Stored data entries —
__________________________________________________

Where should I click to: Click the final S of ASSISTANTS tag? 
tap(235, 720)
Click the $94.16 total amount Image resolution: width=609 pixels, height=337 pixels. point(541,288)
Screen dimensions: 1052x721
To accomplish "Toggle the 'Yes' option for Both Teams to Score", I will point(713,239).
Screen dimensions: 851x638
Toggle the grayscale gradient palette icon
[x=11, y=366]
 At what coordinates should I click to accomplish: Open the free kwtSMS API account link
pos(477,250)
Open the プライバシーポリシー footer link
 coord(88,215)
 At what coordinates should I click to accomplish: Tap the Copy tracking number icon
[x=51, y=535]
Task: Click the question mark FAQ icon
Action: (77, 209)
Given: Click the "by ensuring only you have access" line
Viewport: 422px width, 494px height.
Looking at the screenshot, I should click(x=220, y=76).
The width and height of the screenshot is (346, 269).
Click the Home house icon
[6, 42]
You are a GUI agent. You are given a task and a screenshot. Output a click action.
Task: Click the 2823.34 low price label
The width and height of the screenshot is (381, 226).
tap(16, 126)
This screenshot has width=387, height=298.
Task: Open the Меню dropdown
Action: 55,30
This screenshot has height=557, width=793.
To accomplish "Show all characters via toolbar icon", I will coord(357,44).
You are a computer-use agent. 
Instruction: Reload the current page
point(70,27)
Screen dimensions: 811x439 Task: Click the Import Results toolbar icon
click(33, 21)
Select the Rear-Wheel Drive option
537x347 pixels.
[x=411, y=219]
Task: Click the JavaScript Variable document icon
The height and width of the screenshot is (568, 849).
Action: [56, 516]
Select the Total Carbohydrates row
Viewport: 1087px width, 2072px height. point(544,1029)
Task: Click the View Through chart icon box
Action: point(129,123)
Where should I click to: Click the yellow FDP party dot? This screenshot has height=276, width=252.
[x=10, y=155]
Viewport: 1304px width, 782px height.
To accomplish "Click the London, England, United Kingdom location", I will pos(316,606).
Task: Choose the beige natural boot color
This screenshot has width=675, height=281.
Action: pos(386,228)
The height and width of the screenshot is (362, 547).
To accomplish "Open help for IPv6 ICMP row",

__________________________________________________

WHAT TO DO —
Your answer should consist of the lines from the line with "Given: Click the" to the line with "Task: Click the 2823.34 low price label" above, repeated exactly, both ends included.

YOUR SOLUTION —
Given: Click the "by ensuring only you have access" line
Viewport: 422px width, 494px height.
Looking at the screenshot, I should click(x=220, y=76).
The width and height of the screenshot is (346, 269).
Click the Home house icon
[6, 42]
You are a GUI agent. You are given a task and a screenshot. Output a click action.
Task: Click the 2823.34 low price label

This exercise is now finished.